Run the spark-submit job

After you create an indexer.jar file, you need to run a spark-submit job on a Solr worker node to index your input file.

You have prepared the indexer.jar file and it is available on your local machine.
You have sufficient rights to SSH into one of the cluster nodes.
You have retrieved the keytab for your environment.

SSH to one of the worker nodes in your Cloudera Data Hub cluster.

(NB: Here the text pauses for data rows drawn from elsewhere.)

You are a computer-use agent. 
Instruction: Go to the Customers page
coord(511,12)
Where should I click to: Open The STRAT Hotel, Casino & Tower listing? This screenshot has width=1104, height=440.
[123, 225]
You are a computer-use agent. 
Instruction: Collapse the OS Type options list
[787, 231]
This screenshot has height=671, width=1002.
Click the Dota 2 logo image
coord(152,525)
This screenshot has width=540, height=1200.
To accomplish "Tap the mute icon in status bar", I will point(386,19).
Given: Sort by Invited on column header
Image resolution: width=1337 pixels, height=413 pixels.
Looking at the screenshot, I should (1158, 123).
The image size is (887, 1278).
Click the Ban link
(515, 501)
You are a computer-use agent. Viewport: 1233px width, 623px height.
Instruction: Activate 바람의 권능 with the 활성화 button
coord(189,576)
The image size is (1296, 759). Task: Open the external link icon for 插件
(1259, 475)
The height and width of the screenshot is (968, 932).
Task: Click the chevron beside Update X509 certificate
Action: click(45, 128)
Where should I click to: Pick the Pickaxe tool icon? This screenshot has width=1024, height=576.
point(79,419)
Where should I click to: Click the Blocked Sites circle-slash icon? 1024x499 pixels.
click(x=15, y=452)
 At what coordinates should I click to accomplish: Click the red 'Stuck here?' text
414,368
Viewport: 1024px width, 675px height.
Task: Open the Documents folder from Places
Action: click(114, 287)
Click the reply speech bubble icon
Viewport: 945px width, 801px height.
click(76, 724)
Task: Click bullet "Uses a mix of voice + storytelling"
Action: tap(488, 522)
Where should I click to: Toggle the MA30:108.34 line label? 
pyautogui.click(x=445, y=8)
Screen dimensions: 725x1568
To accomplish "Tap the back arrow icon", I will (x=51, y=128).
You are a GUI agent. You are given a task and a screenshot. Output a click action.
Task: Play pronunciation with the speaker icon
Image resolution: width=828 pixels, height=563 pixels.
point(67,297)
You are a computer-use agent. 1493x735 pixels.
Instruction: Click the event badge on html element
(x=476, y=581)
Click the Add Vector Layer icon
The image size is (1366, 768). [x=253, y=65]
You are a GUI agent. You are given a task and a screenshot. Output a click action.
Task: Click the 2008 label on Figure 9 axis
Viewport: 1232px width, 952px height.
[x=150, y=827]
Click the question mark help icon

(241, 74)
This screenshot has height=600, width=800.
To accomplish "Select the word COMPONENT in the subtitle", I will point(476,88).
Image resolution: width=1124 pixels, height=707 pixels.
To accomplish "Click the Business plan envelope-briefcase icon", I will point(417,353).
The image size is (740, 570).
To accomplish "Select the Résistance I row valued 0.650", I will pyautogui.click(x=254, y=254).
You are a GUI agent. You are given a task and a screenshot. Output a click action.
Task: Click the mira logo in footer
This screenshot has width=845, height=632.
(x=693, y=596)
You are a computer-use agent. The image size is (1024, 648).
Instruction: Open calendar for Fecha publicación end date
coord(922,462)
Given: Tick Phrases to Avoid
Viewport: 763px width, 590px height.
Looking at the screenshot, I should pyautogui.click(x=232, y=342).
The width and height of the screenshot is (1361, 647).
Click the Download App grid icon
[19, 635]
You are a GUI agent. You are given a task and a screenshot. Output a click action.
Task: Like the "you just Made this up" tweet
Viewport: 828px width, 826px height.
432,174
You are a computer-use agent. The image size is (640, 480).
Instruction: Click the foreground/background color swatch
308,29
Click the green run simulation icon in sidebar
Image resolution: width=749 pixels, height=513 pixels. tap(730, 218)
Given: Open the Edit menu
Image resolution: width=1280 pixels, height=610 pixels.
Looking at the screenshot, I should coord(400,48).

Copy your keytab file to the working directory:

scp [***KEYTAB***] [***USER***]@[***IP OF WORKER NODE***]:/[***PATH/TO/WORKING/DIRECTORY***]

For example:

scp sampleuser.keytab sampleuser@1.1.1.1:/tmp

Create a JAAS file with the following content:

Client {
  com.sun.security.auth.module.Krb5LoginModule required
  useKeyTab=true
  useTicketCache=false
  doNotPrompt=true
  debug=true
  keyTab="sampleuser.keytab"
  principal="sampleuser@EXAMPLE.COM";
};

Replace sampleuser@EXAMPLE.COM with your user principal.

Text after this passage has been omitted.